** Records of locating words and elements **
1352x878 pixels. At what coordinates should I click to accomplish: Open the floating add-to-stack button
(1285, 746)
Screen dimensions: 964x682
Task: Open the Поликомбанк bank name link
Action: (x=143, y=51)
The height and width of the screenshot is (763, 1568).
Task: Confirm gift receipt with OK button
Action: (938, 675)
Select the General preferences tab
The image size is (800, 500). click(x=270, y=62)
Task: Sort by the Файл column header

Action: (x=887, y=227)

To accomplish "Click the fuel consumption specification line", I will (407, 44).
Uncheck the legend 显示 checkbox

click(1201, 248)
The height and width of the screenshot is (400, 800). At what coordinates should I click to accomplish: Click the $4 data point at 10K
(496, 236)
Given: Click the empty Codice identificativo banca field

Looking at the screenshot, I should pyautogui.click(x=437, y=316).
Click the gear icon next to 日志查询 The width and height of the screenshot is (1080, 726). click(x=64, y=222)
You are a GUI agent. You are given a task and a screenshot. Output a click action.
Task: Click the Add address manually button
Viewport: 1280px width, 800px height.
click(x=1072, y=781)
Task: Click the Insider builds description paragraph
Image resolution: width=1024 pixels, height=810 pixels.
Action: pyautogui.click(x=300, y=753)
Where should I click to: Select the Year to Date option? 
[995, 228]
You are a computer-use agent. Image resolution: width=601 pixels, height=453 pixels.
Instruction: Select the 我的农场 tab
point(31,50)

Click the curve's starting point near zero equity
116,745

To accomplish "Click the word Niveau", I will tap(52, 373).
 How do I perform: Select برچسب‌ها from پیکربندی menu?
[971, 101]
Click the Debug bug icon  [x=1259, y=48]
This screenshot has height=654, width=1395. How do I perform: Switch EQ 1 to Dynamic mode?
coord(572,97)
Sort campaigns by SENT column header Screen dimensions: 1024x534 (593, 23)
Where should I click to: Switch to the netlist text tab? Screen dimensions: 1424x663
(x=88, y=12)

** DESCRIPTION OF THE TASK **
Copy out every one of the records above word for word, with nothing changed.

** FINISHED TASK **
1352x878 pixels. At what coordinates should I click to accomplish: Open the floating add-to-stack button
(1285, 746)
Screen dimensions: 964x682
Task: Open the Поликомбанк bank name link
Action: (x=143, y=51)
The height and width of the screenshot is (763, 1568).
Task: Confirm gift receipt with OK button
Action: (938, 675)
Select the General preferences tab
The image size is (800, 500). click(x=270, y=62)
Task: Sort by the Файл column header

Action: (x=887, y=227)

To accomplish "Click the fuel consumption specification line", I will (407, 44).
Uncheck the legend 显示 checkbox

click(1201, 248)
The height and width of the screenshot is (400, 800). At what coordinates should I click to accomplish: Click the $4 data point at 10K
(496, 236)
Given: Click the empty Codice identificativo banca field

Looking at the screenshot, I should pyautogui.click(x=437, y=316).
Click the gear icon next to 日志查询 The width and height of the screenshot is (1080, 726). click(x=64, y=222)
You are a GUI agent. You are given a task and a screenshot. Output a click action.
Task: Click the Add address manually button
Viewport: 1280px width, 800px height.
click(x=1072, y=781)
Task: Click the Insider builds description paragraph
Image resolution: width=1024 pixels, height=810 pixels.
Action: pyautogui.click(x=300, y=753)
Where should I click to: Select the Year to Date option? 
[995, 228]
You are a computer-use agent. Image resolution: width=601 pixels, height=453 pixels.
Instruction: Select the 我的农场 tab
point(31,50)

Click the curve's starting point near zero equity
116,745

To accomplish "Click the word Niveau", I will tap(52, 373).
 How do I perform: Select برچسب‌ها from پیکربندی menu?
[971, 101]
Click the Debug bug icon  [x=1259, y=48]
This screenshot has height=654, width=1395. How do I perform: Switch EQ 1 to Dynamic mode?
coord(572,97)
Sort campaigns by SENT column header Screen dimensions: 1024x534 (593, 23)
Where should I click to: Switch to the netlist text tab? Screen dimensions: 1424x663
(x=88, y=12)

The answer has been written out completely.